_Problem to work on_.
Rewrite the items from the start up to and including the line with "Action: (x=467, y=554)", changing every "Click" to "Press" and leaving everything else unchanged.
☆ ☆ ☆ ☆
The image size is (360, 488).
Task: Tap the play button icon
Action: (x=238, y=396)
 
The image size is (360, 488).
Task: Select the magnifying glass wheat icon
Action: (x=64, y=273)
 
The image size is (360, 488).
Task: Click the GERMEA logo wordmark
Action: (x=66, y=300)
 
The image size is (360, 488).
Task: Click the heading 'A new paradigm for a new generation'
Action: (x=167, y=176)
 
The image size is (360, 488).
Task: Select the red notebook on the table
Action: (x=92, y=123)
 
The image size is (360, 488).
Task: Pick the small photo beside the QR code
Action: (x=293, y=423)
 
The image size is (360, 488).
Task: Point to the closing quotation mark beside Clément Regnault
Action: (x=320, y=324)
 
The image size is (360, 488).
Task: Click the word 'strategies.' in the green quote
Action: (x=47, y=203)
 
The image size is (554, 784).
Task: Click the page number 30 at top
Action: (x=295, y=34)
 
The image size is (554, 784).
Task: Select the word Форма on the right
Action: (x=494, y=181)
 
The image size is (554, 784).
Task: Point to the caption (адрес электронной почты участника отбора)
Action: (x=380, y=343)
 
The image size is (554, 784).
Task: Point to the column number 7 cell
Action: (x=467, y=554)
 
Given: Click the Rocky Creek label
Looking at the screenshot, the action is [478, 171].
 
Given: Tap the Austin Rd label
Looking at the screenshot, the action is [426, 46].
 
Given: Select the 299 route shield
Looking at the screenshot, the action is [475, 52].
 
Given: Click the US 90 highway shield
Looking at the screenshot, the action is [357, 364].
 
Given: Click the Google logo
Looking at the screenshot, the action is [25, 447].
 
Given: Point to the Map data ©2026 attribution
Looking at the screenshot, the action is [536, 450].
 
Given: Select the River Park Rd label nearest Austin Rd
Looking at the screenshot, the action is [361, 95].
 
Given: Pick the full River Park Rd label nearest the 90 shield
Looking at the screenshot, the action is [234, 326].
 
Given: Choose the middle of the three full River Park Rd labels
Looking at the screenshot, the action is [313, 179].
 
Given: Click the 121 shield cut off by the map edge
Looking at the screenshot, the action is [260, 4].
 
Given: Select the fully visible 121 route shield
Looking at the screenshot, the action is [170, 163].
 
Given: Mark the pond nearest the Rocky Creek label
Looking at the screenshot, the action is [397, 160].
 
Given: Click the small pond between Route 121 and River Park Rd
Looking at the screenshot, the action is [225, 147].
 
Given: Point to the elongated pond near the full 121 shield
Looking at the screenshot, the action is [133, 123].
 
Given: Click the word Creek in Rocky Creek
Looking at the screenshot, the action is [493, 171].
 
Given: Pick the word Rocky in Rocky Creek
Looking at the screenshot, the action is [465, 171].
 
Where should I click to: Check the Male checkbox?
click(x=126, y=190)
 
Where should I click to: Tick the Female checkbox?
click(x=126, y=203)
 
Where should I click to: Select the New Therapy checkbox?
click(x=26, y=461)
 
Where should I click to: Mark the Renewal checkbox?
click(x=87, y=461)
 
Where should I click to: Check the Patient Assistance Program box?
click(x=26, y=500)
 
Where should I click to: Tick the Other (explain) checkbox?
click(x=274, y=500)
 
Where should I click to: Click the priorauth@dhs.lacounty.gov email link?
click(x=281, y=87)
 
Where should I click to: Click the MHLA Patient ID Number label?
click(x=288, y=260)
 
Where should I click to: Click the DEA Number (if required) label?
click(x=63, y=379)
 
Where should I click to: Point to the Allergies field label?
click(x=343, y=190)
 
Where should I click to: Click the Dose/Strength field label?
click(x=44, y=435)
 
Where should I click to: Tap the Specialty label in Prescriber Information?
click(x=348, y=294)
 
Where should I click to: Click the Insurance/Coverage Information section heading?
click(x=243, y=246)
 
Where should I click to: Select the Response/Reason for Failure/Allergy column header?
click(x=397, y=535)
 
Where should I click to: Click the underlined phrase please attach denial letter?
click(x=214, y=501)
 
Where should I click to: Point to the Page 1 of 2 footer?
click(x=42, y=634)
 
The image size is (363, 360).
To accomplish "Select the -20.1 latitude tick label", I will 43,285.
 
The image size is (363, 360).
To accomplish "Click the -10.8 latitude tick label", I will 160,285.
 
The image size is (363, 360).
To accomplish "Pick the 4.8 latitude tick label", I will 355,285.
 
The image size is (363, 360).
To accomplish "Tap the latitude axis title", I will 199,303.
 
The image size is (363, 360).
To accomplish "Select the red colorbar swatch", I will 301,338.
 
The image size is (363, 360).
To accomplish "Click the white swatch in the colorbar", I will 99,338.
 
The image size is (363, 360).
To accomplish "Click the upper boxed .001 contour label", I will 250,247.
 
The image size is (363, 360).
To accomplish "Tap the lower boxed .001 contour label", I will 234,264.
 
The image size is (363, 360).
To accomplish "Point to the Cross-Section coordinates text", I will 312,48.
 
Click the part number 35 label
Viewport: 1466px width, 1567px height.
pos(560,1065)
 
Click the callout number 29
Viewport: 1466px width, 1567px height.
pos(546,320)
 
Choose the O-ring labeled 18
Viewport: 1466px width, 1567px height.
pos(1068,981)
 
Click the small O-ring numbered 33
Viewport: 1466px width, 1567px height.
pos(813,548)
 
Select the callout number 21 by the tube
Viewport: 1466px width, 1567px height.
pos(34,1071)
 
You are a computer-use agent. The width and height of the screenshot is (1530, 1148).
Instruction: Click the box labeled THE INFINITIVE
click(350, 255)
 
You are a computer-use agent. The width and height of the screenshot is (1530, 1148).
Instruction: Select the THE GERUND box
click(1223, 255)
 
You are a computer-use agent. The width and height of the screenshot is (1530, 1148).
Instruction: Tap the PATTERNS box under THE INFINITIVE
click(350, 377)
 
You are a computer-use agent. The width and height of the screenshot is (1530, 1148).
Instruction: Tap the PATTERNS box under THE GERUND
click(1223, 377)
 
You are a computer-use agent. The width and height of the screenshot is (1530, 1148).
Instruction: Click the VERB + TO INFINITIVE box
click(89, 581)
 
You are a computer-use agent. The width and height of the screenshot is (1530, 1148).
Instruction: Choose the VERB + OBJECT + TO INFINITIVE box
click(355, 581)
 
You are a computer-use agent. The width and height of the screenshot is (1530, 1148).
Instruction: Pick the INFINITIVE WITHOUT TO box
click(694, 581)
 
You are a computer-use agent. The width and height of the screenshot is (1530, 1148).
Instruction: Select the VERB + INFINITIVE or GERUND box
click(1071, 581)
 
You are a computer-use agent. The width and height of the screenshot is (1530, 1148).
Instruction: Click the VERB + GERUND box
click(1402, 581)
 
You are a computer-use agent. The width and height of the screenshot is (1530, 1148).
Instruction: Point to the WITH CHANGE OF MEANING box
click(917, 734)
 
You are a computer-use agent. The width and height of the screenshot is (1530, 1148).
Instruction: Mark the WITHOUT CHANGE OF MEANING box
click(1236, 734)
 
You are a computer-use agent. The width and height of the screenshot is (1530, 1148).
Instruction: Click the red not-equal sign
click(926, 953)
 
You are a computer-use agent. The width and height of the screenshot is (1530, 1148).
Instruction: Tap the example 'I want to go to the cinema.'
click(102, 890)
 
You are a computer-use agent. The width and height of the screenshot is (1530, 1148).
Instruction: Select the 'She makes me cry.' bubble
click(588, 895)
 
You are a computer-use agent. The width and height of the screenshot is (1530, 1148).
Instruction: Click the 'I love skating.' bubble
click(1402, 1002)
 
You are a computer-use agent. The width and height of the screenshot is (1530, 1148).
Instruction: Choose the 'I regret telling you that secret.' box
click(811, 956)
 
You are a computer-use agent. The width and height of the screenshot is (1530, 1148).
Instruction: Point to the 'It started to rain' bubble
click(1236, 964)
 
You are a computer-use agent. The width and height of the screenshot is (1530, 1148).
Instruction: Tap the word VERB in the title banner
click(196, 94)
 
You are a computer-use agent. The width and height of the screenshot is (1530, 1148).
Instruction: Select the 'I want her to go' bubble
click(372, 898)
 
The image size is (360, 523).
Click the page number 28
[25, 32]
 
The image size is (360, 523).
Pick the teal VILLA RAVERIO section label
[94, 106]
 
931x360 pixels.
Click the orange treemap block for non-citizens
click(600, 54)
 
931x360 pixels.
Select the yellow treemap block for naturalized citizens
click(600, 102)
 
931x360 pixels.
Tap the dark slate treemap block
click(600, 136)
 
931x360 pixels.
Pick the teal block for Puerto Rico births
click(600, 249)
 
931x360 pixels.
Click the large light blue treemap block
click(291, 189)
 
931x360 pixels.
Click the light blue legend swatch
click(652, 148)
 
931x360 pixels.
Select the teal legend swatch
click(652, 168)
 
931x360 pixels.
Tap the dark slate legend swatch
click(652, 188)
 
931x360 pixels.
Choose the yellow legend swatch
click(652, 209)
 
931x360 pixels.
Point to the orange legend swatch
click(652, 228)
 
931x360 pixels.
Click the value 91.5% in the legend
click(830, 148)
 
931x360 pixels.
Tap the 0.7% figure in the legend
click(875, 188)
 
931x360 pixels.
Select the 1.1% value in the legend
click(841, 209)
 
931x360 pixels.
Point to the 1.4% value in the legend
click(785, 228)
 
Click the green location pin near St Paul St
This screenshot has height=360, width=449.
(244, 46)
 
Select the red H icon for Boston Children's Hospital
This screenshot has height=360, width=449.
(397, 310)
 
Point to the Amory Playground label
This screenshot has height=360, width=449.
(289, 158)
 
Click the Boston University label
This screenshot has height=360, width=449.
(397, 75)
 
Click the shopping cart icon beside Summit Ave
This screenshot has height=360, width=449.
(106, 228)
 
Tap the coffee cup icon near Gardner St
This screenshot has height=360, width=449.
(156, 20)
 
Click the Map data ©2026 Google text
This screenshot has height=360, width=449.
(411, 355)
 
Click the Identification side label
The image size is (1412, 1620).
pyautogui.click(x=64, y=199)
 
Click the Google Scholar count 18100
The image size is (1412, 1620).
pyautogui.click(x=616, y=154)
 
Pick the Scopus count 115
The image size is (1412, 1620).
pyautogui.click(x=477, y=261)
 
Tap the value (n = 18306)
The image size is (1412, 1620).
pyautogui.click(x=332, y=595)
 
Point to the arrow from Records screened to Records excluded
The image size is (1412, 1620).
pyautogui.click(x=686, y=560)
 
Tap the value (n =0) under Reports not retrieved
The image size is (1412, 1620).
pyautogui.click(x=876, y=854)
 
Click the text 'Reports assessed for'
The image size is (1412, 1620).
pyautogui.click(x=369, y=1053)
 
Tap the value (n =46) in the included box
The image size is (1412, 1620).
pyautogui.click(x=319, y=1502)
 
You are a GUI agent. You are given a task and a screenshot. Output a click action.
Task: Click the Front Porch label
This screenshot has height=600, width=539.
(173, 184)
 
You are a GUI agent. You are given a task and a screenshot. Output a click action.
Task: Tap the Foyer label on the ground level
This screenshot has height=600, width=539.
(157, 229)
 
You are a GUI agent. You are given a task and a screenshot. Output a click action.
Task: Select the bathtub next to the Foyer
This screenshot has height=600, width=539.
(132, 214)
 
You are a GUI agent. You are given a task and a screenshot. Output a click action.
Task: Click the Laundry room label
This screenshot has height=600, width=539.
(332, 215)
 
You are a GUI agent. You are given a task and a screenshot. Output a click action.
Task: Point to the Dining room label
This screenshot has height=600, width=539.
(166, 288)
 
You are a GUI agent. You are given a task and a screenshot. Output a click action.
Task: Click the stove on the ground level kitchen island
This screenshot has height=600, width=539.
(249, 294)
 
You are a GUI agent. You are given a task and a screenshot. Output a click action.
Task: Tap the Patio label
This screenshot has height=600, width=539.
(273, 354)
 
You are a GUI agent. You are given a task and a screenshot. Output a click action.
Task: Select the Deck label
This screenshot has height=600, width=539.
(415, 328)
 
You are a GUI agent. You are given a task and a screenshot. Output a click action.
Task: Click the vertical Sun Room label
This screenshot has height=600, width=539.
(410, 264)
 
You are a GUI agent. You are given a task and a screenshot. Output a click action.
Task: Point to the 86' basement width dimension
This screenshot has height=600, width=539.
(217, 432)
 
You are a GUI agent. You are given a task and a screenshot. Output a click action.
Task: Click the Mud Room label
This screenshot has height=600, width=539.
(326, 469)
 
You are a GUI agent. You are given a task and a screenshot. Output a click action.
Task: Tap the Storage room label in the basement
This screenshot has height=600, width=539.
☆ ☆ ☆ ☆
_Exercise response_.
The image size is (360, 488).
Task: Tap the play button icon
Action: (x=238, y=396)
 
The image size is (360, 488).
Task: Select the magnifying glass wheat icon
Action: (x=64, y=273)
 
The image size is (360, 488).
Task: Press the GERMEA logo wordmark
Action: (x=66, y=300)
 
The image size is (360, 488).
Task: Press the heading 'A new paradigm for a new generation'
Action: (x=167, y=176)
 
The image size is (360, 488).
Task: Select the red notebook on the table
Action: (x=92, y=123)
 
The image size is (360, 488).
Task: Pick the small photo beside the QR code
Action: (x=293, y=423)
 
The image size is (360, 488).
Task: Point to the closing quotation mark beside Clément Regnault
Action: (x=320, y=324)
 
The image size is (360, 488).
Task: Press the word 'strategies.' in the green quote
Action: (x=47, y=203)
 
The image size is (554, 784).
Task: Press the page number 30 at top
Action: (x=295, y=34)
 
The image size is (554, 784).
Task: Select the word Форма on the right
Action: (x=494, y=181)
 
The image size is (554, 784).
Task: Point to the caption (адрес электронной почты участника отбора)
Action: (x=380, y=343)
 
The image size is (554, 784).
Task: Point to the column number 7 cell
Action: (x=467, y=554)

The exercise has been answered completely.